::: EXERCISE INPUTS

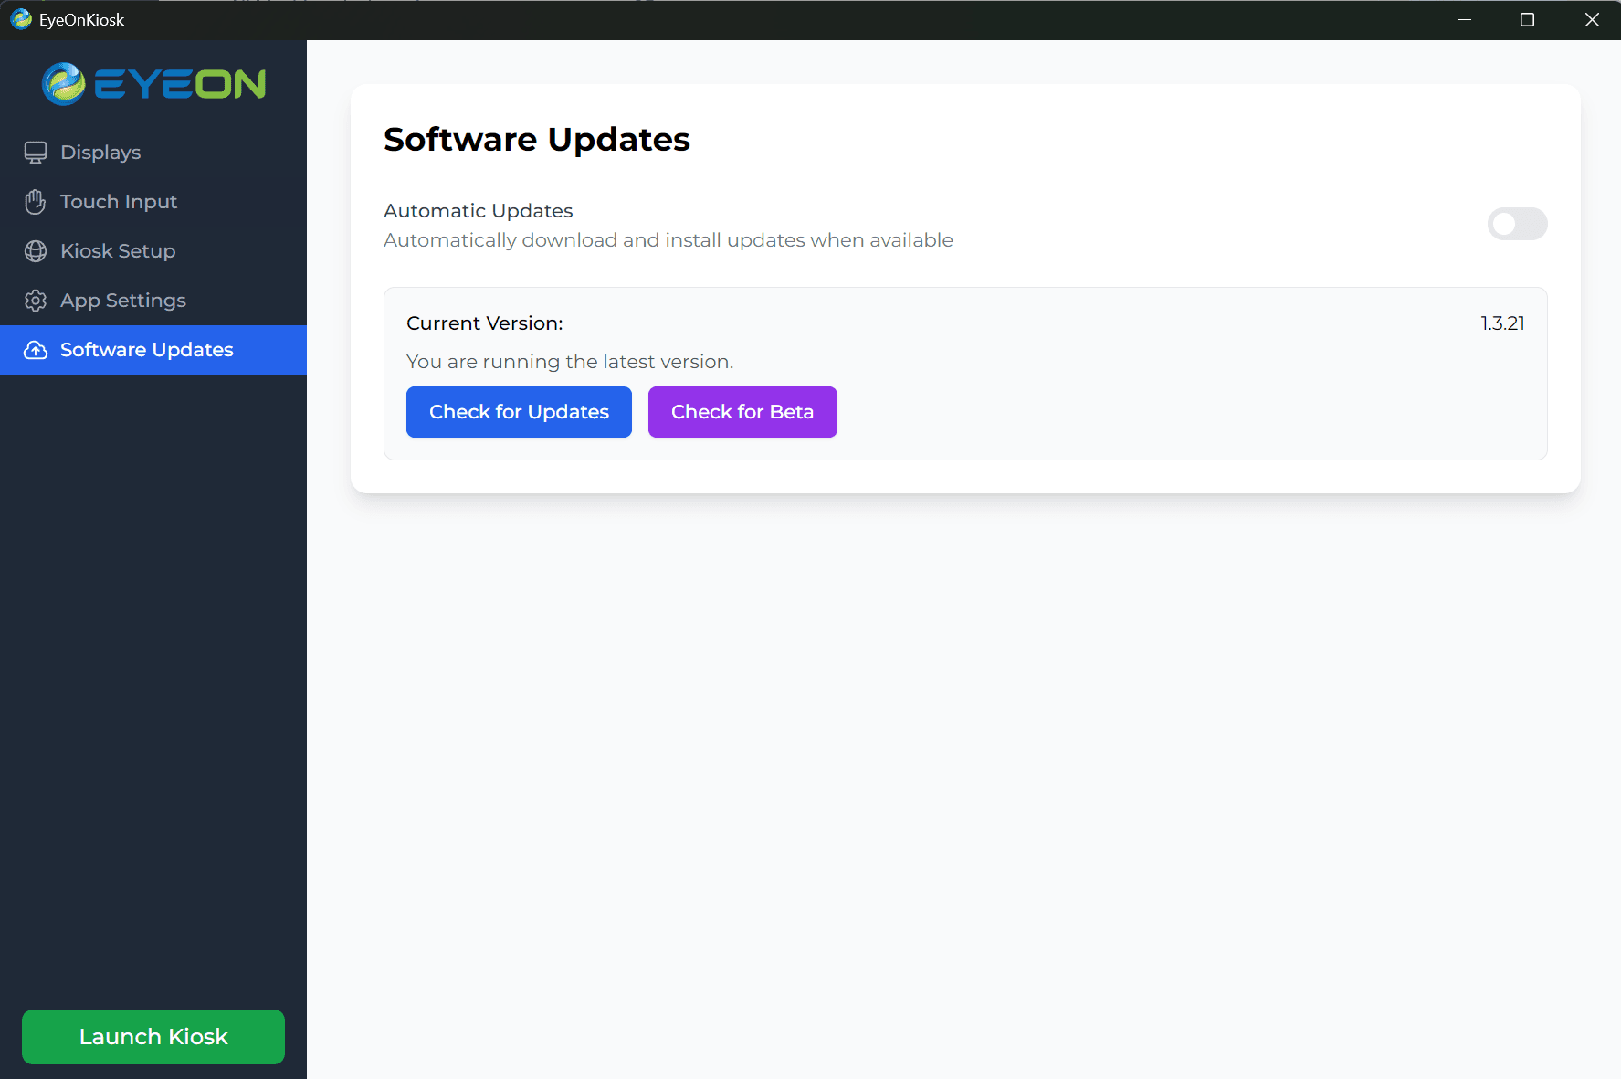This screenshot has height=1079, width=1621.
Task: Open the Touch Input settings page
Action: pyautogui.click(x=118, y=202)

::::::
::: EXERCISE INPUTS

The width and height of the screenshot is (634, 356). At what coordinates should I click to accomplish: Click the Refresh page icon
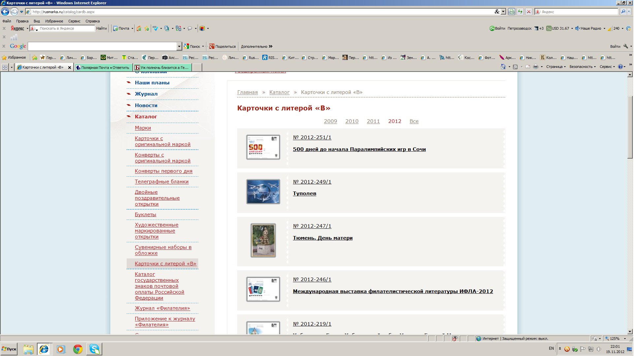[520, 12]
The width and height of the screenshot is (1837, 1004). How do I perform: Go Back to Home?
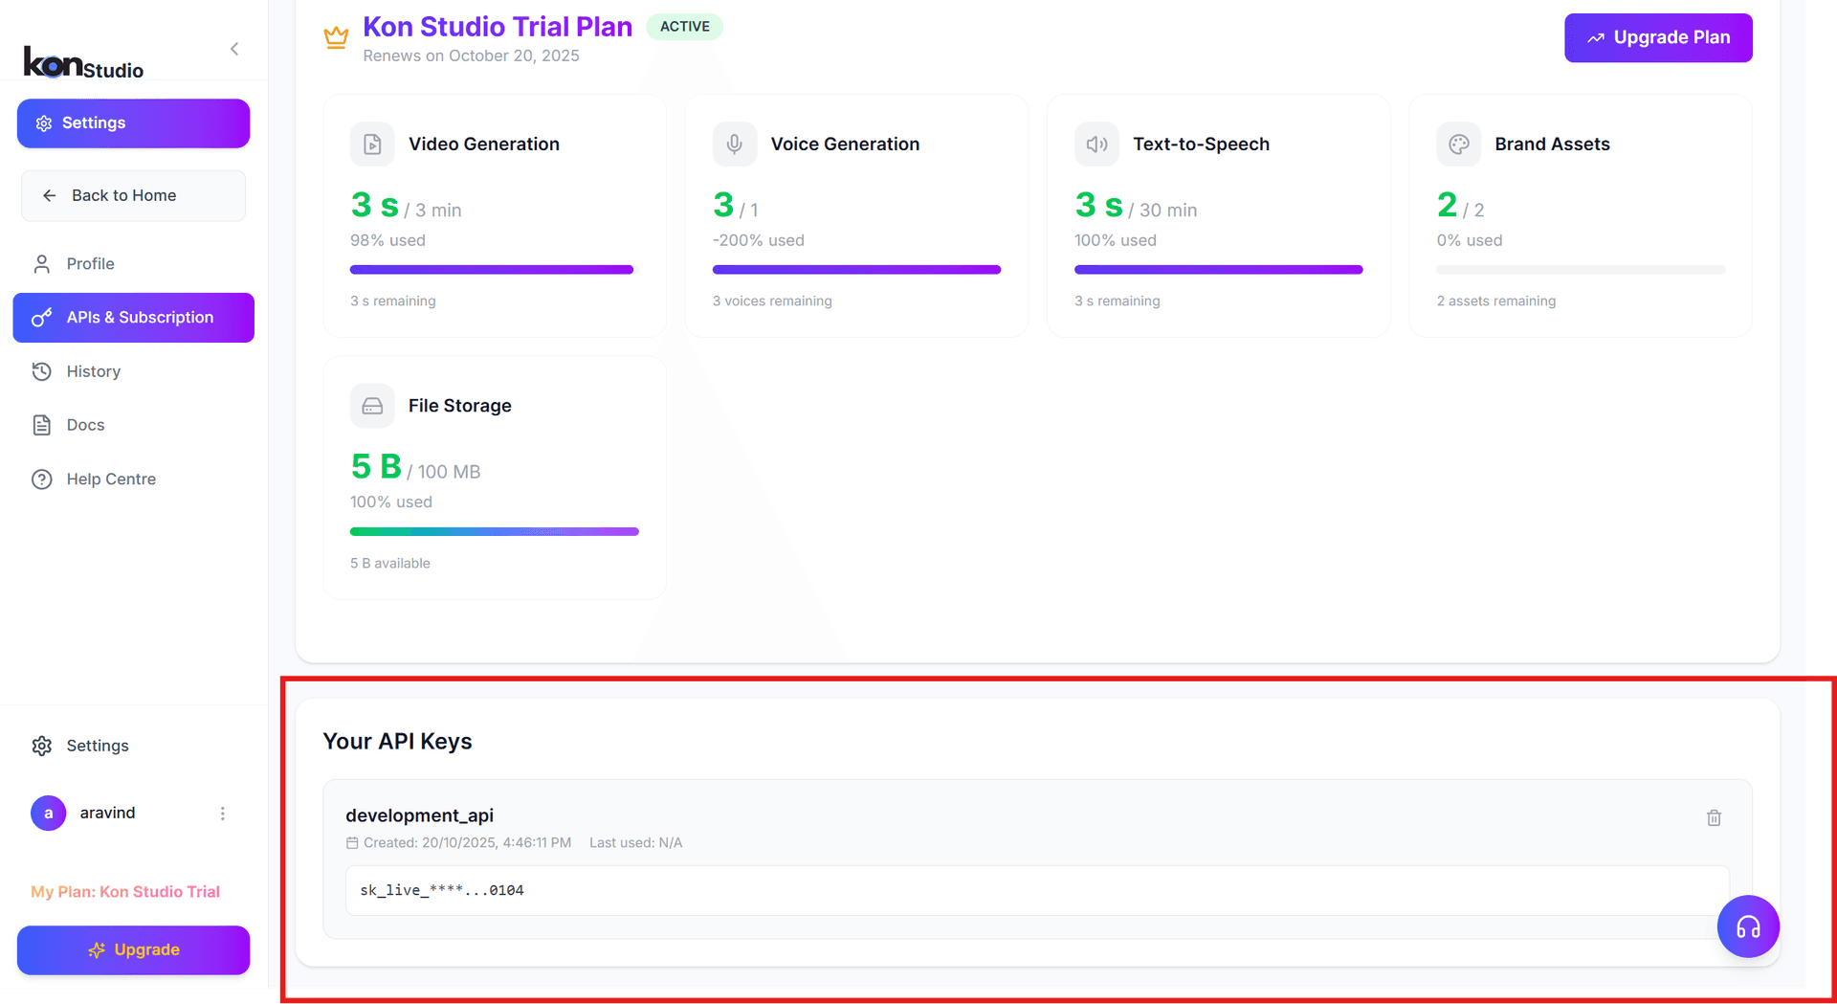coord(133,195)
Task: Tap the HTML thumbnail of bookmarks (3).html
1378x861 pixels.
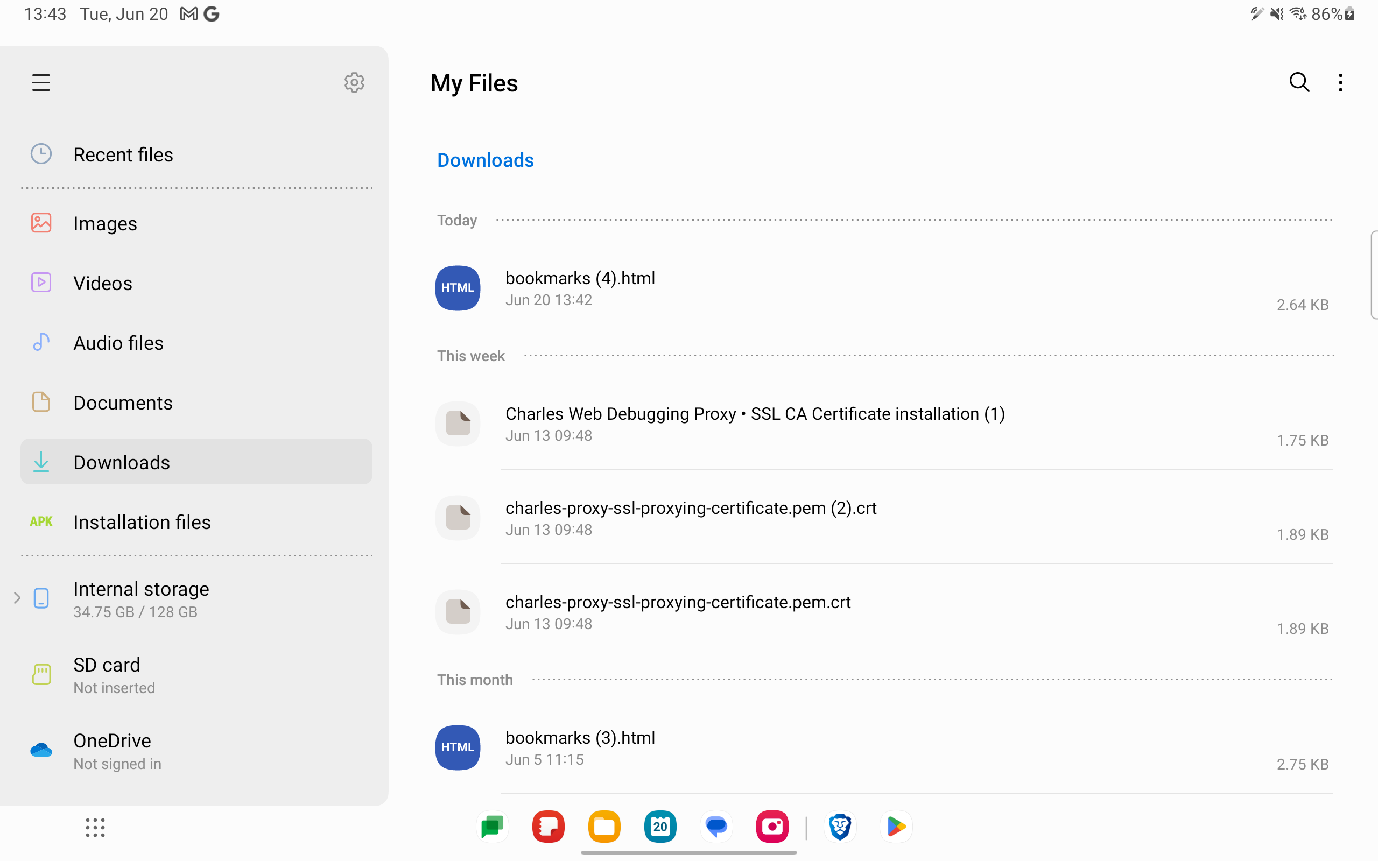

::::::
::: EXERCISE INPUTS

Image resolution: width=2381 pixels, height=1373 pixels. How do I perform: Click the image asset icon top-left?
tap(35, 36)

::::::

▸ **ABOUT THIS TASK**
In the listing above, find the line holding "The width and height of the screenshot is (1837, 1004)." and the line holding "1378x861 pixels.". Reproduce those two lines and all between them exactly, leaving out pictures.

▸ **YOUR SOLUTION**
The width and height of the screenshot is (1837, 1004). How do I perform: Go Back to Home?
coord(133,195)
Task: Tap the HTML thumbnail of bookmarks (3).html
1378x861 pixels.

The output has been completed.